> **Instructions to follow**: Find the lines in the records that carry the word "will". Copy each one.

Supplied entries START

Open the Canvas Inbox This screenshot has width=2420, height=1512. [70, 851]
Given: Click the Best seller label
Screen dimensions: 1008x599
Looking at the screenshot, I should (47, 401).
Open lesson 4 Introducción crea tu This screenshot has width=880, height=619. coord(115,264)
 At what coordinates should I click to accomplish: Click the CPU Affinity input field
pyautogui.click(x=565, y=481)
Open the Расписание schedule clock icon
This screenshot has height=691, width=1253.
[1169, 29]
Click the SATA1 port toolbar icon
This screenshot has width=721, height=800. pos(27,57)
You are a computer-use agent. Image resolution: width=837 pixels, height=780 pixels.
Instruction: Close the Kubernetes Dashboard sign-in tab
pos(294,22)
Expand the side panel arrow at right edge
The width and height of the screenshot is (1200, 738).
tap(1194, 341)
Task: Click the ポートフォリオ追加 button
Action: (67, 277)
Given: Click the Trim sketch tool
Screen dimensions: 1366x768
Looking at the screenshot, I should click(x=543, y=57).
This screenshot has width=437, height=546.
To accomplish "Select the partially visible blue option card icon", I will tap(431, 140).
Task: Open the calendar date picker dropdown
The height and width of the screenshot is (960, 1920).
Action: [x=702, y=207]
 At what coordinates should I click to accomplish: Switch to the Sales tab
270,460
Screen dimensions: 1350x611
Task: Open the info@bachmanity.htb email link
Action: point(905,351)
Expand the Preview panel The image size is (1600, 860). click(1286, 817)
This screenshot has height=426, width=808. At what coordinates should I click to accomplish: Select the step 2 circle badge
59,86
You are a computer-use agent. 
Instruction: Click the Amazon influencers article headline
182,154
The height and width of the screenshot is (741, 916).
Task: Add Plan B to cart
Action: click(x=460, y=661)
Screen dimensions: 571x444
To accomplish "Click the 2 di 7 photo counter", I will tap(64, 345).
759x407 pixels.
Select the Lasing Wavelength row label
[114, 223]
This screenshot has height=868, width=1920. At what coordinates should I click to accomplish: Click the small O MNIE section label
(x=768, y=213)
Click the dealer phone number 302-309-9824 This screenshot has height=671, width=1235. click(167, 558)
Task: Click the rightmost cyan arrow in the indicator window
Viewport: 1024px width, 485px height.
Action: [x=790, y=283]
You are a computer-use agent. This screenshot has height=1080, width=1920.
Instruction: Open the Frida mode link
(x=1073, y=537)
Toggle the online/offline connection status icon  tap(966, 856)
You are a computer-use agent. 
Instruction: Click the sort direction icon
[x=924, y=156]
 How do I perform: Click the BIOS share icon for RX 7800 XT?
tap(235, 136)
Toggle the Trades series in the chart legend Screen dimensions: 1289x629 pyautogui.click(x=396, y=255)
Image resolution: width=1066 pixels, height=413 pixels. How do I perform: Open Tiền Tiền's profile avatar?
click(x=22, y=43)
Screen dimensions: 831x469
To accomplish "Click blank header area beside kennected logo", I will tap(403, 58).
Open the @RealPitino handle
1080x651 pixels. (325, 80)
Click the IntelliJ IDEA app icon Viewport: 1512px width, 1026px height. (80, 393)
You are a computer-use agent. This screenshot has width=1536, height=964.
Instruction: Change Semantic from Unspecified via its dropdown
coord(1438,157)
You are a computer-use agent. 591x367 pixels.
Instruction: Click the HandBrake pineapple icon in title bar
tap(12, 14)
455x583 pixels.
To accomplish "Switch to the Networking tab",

Supplied entries END

> **Your solution**:
To accomplish "Select the partially visible blue option card icon", I will tap(431, 140).
To accomplish "Click the 2 di 7 photo counter", I will tap(64, 345).
To accomplish "Click blank header area beside kennected logo", I will tap(403, 58).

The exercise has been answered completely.